The data ::
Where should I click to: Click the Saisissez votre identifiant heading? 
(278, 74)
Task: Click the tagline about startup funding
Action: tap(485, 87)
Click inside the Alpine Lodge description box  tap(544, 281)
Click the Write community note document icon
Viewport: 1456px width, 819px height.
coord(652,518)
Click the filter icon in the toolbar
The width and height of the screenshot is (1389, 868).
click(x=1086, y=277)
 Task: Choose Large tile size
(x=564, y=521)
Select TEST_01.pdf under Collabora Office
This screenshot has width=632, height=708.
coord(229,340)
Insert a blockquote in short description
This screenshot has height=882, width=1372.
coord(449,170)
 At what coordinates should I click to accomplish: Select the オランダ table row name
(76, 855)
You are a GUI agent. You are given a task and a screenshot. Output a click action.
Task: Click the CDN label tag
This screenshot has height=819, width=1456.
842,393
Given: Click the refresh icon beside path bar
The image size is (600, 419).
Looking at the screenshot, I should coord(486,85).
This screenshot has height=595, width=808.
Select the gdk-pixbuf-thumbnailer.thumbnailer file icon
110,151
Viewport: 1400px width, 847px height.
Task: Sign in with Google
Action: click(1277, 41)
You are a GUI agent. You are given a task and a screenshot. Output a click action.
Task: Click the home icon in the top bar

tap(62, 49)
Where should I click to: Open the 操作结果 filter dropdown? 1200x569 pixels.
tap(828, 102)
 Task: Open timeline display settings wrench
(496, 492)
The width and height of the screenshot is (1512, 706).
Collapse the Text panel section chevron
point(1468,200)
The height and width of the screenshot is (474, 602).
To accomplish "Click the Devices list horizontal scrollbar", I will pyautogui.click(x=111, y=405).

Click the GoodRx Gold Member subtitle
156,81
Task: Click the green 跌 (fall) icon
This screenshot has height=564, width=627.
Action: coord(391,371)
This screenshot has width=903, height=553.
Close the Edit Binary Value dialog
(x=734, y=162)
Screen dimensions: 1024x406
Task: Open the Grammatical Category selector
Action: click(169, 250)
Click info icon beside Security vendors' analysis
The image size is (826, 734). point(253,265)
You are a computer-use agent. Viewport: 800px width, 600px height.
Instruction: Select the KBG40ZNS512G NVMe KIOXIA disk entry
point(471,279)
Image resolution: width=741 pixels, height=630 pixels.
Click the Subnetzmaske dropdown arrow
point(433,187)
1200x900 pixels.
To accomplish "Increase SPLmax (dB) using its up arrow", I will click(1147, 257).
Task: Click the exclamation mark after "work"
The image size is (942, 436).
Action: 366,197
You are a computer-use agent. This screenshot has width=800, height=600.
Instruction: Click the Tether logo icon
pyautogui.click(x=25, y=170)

Exercise prompt :: The answer must be a word-for-word reproduction of every record above.

Response to this task ::
Where should I click to: Click the Saisissez votre identifiant heading? 
(278, 74)
Task: Click the tagline about startup funding
Action: tap(485, 87)
Click inside the Alpine Lodge description box  tap(544, 281)
Click the Write community note document icon
Viewport: 1456px width, 819px height.
coord(652,518)
Click the filter icon in the toolbar
The width and height of the screenshot is (1389, 868).
click(x=1086, y=277)
 Task: Choose Large tile size
(x=564, y=521)
Select TEST_01.pdf under Collabora Office
This screenshot has width=632, height=708.
coord(229,340)
Insert a blockquote in short description
This screenshot has height=882, width=1372.
coord(449,170)
 At what coordinates should I click to accomplish: Select the オランダ table row name
(76, 855)
You are a GUI agent. You are given a task and a screenshot. Output a click action.
Task: Click the CDN label tag
This screenshot has height=819, width=1456.
842,393
Given: Click the refresh icon beside path bar
The image size is (600, 419).
Looking at the screenshot, I should coord(486,85).
This screenshot has height=595, width=808.
Select the gdk-pixbuf-thumbnailer.thumbnailer file icon
110,151
Viewport: 1400px width, 847px height.
Task: Sign in with Google
Action: click(1277, 41)
You are a GUI agent. You are given a task and a screenshot. Output a click action.
Task: Click the home icon in the top bar

tap(62, 49)
Where should I click to: Open the 操作结果 filter dropdown? 1200x569 pixels.
tap(828, 102)
 Task: Open timeline display settings wrench
(496, 492)
The width and height of the screenshot is (1512, 706).
Collapse the Text panel section chevron
point(1468,200)
The height and width of the screenshot is (474, 602).
To accomplish "Click the Devices list horizontal scrollbar", I will pyautogui.click(x=111, y=405).

Click the GoodRx Gold Member subtitle
156,81
Task: Click the green 跌 (fall) icon
This screenshot has height=564, width=627.
Action: coord(391,371)
This screenshot has width=903, height=553.
Close the Edit Binary Value dialog
(x=734, y=162)
Screen dimensions: 1024x406
Task: Open the Grammatical Category selector
Action: click(169, 250)
Click info icon beside Security vendors' analysis
The image size is (826, 734). point(253,265)
You are a computer-use agent. Viewport: 800px width, 600px height.
Instruction: Select the KBG40ZNS512G NVMe KIOXIA disk entry
point(471,279)
Image resolution: width=741 pixels, height=630 pixels.
Click the Subnetzmaske dropdown arrow
point(433,187)
1200x900 pixels.
To accomplish "Increase SPLmax (dB) using its up arrow", I will click(1147, 257).
Task: Click the exclamation mark after "work"
The image size is (942, 436).
Action: 366,197
You are a computer-use agent. This screenshot has width=800, height=600.
Instruction: Click the Tether logo icon
pyautogui.click(x=25, y=170)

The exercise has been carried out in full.